March 16, 2015

moving in.

My ears always perk up when a conversation starts "I started living with my boyfriend..." I am not listening with intent to be nosy. But with the intent of being able to share my story.

During the time my husband and I met we were living in college dorms. We were lucky enough that we lived in the same building. Seeing each other for a quick minute was easy when the person lived a few steps away. We both chose to live off campus our senior year. In a Christian community it was not a surprise. However, in the real world it was mind blowing.

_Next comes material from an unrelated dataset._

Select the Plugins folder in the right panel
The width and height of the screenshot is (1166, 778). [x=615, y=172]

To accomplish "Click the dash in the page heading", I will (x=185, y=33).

The other day I was listening to a girl talk about how nervous she was about moving in with her (new) boyfriend. I listened for a little while then began to speak up. I told her that I wouldn't do it. I pointed out that nerves are probably not a good thing. If you have a good thing going on now why change it. I finished my two sense with "I know I'm a little different. It was scary living with someone I never had before, but my husband makes a great roommate. I am glad I didn't live with my husband before we got married because we had to keep pursing each other until the day we got married. We had another thing to look forward to." Another girl chimed in and gave reasons against everything I had just explained to her. That's when I left the conversation. But I hope that I got her thinking.

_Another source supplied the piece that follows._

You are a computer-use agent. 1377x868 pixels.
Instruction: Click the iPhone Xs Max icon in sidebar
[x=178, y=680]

The reality is that not living with your boyfriend before marriage is so uncommon. It makes me SO sad. I do not understand how living with him would be a beneficial thing. I think it gives them more reasons to not commit to marriage or even leave the relationship all together. What happens if you do not live together?

You enjoy the sweet moments of having them over to your house. You enjoy making time to spend at each other's house. You become so different from the world but realize it's working! It's a beautiful thing; seeing the looks on people's faces when you tell them you never lived with your husband until marriage.

I love being able to tell others how my unconventional choice is working. I loved the first few months of trying to figure out how to live with this male. Maybe a little strange but certainly worth waiting for until after marriage.